(Saved entries)
· · · · ·

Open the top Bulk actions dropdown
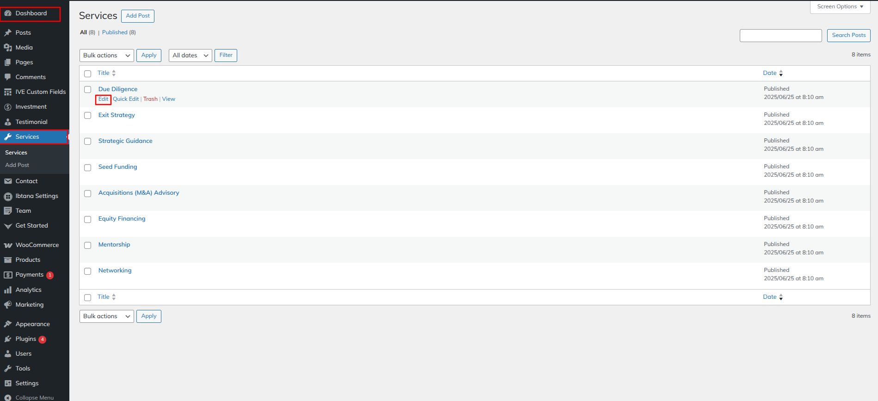The width and height of the screenshot is (878, 401). (106, 56)
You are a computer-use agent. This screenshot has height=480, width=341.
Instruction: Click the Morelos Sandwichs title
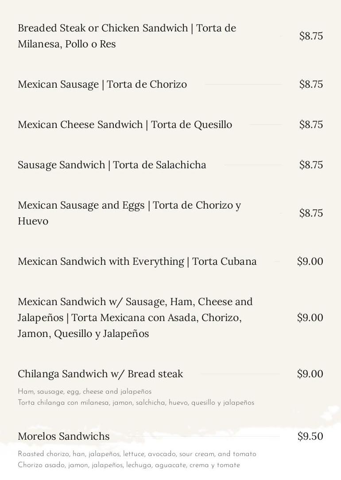pyautogui.click(x=64, y=436)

· · · · ·

### Brief
In the copy, keep every line of the data above exactly and drop each picture.

### Solved problem
Open the top Bulk actions dropdown
The width and height of the screenshot is (878, 401). (106, 56)
You are a computer-use agent. This screenshot has height=480, width=341.
Instruction: Click the Morelos Sandwichs title
pyautogui.click(x=64, y=436)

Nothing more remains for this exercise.